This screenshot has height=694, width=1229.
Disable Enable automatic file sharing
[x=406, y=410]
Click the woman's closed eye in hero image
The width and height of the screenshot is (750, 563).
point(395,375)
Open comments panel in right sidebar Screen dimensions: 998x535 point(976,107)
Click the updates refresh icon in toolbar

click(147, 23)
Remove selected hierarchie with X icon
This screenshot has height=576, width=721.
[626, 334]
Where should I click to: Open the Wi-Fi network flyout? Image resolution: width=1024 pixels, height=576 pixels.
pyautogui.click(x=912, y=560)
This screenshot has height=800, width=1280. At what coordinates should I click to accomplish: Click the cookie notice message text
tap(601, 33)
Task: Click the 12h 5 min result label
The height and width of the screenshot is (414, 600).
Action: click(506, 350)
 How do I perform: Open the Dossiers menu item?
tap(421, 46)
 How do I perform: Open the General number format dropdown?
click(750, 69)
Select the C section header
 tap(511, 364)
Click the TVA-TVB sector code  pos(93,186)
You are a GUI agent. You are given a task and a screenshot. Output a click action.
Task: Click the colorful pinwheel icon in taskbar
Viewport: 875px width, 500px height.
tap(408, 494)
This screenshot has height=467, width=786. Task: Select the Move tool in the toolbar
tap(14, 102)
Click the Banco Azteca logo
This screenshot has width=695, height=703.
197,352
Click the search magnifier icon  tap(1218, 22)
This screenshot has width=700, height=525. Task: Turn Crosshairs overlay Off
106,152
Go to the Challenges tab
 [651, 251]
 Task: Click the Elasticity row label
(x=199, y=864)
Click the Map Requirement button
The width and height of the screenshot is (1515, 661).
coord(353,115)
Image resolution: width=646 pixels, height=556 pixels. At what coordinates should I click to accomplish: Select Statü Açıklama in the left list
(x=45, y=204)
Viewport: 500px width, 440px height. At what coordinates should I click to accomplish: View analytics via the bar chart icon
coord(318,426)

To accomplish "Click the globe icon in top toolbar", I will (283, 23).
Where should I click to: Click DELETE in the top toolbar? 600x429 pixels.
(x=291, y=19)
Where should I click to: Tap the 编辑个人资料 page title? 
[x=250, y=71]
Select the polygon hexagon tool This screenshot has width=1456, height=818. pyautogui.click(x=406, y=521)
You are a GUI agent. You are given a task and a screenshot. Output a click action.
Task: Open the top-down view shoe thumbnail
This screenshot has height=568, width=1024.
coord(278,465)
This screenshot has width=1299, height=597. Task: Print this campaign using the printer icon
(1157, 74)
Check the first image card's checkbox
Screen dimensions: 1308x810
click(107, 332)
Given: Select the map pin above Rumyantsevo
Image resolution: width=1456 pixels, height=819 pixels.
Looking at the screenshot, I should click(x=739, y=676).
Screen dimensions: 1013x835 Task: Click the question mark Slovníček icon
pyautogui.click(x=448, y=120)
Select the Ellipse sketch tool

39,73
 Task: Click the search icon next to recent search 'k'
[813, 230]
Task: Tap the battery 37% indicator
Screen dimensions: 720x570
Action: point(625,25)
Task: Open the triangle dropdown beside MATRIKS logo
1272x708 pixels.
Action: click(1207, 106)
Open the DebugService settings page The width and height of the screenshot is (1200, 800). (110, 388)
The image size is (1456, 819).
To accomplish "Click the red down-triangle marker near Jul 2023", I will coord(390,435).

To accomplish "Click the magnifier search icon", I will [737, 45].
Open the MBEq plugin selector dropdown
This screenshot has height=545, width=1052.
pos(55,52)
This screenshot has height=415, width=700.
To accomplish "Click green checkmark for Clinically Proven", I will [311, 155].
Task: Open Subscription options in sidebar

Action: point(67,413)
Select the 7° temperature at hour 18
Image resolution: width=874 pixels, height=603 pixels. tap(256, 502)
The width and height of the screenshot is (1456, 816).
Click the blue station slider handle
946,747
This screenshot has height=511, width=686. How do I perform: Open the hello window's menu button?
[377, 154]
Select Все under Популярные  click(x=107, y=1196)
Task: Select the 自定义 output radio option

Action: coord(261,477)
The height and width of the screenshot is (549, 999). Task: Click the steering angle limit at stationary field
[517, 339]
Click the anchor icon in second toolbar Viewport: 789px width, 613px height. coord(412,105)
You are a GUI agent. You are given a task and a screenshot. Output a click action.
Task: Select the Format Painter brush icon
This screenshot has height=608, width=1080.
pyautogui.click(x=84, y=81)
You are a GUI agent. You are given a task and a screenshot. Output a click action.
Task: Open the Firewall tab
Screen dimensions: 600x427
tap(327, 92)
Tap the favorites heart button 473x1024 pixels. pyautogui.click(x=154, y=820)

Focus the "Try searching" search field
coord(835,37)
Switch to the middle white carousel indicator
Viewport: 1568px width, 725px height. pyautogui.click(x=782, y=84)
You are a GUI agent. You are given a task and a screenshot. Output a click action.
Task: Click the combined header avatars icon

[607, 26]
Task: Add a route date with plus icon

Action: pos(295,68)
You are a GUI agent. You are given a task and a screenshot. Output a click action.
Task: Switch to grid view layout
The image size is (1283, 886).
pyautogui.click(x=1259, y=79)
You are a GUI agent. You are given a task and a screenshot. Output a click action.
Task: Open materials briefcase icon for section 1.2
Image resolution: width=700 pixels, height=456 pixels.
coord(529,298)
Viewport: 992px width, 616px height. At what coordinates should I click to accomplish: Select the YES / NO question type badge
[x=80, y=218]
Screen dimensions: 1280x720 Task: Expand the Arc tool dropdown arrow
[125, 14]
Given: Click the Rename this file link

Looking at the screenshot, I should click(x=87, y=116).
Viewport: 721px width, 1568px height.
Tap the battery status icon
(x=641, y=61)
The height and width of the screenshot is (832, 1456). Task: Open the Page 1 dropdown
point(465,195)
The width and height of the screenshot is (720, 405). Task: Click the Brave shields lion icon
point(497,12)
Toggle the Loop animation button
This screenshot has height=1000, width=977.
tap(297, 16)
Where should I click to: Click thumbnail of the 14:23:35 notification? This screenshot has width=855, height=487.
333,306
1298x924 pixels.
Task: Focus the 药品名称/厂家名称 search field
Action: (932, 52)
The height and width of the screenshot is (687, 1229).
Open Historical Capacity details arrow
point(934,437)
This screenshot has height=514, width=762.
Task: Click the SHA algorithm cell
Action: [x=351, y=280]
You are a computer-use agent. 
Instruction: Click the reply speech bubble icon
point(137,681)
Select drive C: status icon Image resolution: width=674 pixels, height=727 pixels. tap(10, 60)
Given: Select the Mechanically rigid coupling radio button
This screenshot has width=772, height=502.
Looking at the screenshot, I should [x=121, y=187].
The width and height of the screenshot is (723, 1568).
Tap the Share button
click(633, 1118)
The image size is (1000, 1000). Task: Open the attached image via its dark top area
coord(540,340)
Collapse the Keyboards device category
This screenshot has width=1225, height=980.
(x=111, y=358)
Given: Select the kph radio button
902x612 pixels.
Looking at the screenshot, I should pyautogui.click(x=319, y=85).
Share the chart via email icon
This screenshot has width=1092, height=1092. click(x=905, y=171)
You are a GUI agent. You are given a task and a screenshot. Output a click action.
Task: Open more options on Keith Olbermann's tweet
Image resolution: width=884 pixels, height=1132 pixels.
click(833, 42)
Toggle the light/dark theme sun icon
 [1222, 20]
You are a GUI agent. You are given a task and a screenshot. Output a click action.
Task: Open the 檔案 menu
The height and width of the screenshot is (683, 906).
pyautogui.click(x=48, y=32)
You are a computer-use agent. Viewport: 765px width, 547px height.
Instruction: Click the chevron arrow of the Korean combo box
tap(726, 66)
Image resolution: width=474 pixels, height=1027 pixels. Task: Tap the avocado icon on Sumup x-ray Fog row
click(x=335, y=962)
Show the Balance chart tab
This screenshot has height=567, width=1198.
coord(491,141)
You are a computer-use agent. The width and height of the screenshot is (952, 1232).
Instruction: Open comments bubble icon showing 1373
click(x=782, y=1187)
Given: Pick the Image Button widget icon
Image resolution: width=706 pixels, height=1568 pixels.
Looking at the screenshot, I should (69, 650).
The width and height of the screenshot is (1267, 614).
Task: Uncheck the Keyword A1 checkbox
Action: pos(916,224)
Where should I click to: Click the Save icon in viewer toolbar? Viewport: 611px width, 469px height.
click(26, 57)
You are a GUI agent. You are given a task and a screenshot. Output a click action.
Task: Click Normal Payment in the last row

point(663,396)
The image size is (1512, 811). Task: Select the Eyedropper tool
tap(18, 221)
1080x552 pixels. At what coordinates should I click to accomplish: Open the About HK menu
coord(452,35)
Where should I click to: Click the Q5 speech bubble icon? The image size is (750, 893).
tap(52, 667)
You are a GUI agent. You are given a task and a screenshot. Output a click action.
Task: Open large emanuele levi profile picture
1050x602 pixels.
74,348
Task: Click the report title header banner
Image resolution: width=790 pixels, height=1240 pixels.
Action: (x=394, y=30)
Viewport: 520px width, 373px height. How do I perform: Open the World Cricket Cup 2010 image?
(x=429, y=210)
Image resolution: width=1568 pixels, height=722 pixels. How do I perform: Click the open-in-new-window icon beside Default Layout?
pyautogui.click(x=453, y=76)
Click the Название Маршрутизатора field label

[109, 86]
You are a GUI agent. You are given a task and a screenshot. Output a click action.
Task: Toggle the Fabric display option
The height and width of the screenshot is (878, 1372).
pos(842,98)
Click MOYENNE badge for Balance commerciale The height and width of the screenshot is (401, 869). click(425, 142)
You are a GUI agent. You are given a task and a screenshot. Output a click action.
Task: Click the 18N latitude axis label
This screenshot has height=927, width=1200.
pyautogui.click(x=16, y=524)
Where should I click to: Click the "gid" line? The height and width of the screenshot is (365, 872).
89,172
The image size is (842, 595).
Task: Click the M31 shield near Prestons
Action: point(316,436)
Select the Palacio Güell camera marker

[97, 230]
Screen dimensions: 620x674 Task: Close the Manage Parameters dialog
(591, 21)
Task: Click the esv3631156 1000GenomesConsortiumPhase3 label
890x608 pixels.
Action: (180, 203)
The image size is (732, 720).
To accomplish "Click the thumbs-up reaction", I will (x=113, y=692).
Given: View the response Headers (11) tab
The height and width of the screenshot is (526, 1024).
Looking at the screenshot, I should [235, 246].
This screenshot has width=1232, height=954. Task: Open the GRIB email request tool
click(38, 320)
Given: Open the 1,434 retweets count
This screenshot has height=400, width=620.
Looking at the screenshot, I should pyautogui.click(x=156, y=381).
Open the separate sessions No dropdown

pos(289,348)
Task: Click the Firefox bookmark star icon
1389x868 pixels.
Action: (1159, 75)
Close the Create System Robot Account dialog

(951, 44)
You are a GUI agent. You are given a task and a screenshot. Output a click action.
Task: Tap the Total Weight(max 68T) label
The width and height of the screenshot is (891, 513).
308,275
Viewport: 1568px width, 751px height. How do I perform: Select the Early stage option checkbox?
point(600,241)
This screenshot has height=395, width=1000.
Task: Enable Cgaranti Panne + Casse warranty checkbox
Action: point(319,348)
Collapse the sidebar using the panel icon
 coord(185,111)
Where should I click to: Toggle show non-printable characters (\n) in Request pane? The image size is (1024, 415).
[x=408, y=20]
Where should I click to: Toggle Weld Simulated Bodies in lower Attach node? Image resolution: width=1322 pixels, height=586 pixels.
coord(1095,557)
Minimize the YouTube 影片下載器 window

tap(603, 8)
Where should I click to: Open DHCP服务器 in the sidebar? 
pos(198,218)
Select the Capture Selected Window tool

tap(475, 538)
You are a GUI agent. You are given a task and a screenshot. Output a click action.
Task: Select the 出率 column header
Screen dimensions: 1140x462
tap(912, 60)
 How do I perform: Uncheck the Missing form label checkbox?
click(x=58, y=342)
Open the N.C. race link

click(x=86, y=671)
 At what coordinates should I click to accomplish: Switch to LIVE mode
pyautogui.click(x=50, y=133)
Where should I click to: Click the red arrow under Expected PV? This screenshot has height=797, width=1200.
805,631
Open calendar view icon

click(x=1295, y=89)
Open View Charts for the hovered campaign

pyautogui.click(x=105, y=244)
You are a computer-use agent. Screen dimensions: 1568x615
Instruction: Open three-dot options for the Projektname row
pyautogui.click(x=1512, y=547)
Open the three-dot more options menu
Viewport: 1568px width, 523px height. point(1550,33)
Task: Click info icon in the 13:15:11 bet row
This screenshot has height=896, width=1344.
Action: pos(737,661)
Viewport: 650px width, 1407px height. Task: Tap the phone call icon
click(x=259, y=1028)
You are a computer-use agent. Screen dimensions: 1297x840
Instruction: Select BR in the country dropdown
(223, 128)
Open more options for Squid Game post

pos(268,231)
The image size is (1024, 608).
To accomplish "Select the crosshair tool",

▶ **WHAT IS NEEDED**
Filter the data for the string "magnifier" and copy every line that has it.

▶ **COMPLETED TASK**
Click the search magnifier icon  tap(1218, 22)
To accomplish "Click the magnifier search icon", I will [737, 45].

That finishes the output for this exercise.